Вышло так, что не вернулась Ольга Олеговна. Выяснилось это через полгода после той ночи, когда она собиралась в прихожей, а утром уехала на дачу. Правда, однажды Галина Фёдоровна слышала вечером, как соседка вошла с улицы в прихожую, щёлкнула замком своей двери и через несколько минут, громыхнув, должно быть, чемоданом или ящиком, ушла. А потом спустя месяц пришла молодая женщина-милиционер и управдом, сгорбленный старик в подшитых валенках. Он сказал Галине Фёдоровне:
- Будете понятой: комнату вашей соседки вскрывать будем.
- А что случилось? - взволнованно спросила Галина Фёдоровна.
Не любила она Ольгу Олеговну, да и за что любить-то её было, но такой уж характер всех Ратиковых - добром к каждому человеку, за добро вдвое платить, а зло забывать. И вот подсказало сердце Галине Фёдоровне недоброе, и она переспросила управдома:
- Что же с Ольгой Олеговной? Беда?
- Как сказать... - Управдом звякал большой связкой ключей. - Нету вашей Ольги Олеговны.
- Как так нету?
- А так вот. Подалась к немцам, а попала в рай.
Он отпер дверь и пропустил вперёд Галину Фёдоровну.
- Заходите...
Уже в комнате, где молодая милиционерша принялась переписывать вещи, даже какие-то безделушки, подушечки и коврики, Галина Фёдоровна узнала, что Ольга Олеговна погибла в своей даче, которая сгорела от немецкой "зажигалки".
Узнав об этом, Галина Фёдоровна подумала, что её соседка никогда не отличалась не только трудолюбием или хорошим характером, но не было у неё даже обычного ума и сообразительности.

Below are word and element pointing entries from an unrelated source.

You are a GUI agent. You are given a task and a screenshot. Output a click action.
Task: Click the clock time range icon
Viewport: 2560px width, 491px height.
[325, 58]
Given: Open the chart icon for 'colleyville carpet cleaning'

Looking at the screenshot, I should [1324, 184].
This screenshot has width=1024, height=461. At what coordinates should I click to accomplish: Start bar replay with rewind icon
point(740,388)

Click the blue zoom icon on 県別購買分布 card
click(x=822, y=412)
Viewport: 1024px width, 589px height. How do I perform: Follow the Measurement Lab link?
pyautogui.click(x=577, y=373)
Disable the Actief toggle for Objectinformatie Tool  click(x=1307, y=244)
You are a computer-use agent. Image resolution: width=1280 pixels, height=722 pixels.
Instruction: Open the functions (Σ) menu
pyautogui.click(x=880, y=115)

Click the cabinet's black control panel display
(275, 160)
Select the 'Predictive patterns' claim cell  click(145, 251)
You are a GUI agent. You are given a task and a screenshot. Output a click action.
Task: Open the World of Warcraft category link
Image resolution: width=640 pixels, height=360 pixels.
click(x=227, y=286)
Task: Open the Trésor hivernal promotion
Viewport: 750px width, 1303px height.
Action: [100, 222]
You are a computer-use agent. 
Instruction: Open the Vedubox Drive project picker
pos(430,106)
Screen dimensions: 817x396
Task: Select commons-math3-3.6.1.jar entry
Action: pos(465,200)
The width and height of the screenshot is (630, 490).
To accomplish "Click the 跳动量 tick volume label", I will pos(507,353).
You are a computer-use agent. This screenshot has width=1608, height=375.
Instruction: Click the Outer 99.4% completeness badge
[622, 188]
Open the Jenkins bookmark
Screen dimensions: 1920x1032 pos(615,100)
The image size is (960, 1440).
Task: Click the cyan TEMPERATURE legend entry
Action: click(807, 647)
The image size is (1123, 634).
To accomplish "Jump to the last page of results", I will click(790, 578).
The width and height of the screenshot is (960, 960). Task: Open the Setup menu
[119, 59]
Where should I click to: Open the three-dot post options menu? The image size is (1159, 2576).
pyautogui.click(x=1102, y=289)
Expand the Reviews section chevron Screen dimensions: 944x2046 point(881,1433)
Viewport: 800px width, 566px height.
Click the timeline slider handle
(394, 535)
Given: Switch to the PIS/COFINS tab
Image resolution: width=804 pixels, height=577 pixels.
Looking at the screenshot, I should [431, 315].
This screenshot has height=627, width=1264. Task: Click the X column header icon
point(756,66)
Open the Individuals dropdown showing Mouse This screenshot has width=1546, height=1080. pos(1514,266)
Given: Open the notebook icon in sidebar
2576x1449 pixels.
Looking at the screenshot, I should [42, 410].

Любила говорить "как хочу, так верчу", не думая о том, возможно ли то, чего ей захотелось, и чем может кончиться её затея...
Уходя с милиционершей, управдом сказал:
- Вот она и вся история с вашей соседкой, Галина Фёдоровна.
На дачу Ольга Олеговна отправилась в те дни, когда фашисты подошли совсем близко к Москве. Но и спустя несколько лет, когда их гнали уже к самому Берлину, Галина Фёдоровна вспоминала соседку:
- Что ни говори, а жалко - погиб человек.
В этих случаях Володя молчал. А Наташа как-то сказала:
- Тётя Оля конфеты мне давала. А теперь конфетов нету...
Всё чаще и чаще салют радостно бухал пушками и расцвечивал светящимися цветами московское небо. Война шла к концу. А в семье Ратиковых с каждым днём всё меньше и меньше было надежд на возвращение Матвея Тимофеевича...
В том году Володя вспоминал поговорку отца: "Месяц апрель - ему не верь". И вправду сначала был снег, солнце и дождь вперемежку, а потом наступила летняя теплынь, и вдруг снова похолодало.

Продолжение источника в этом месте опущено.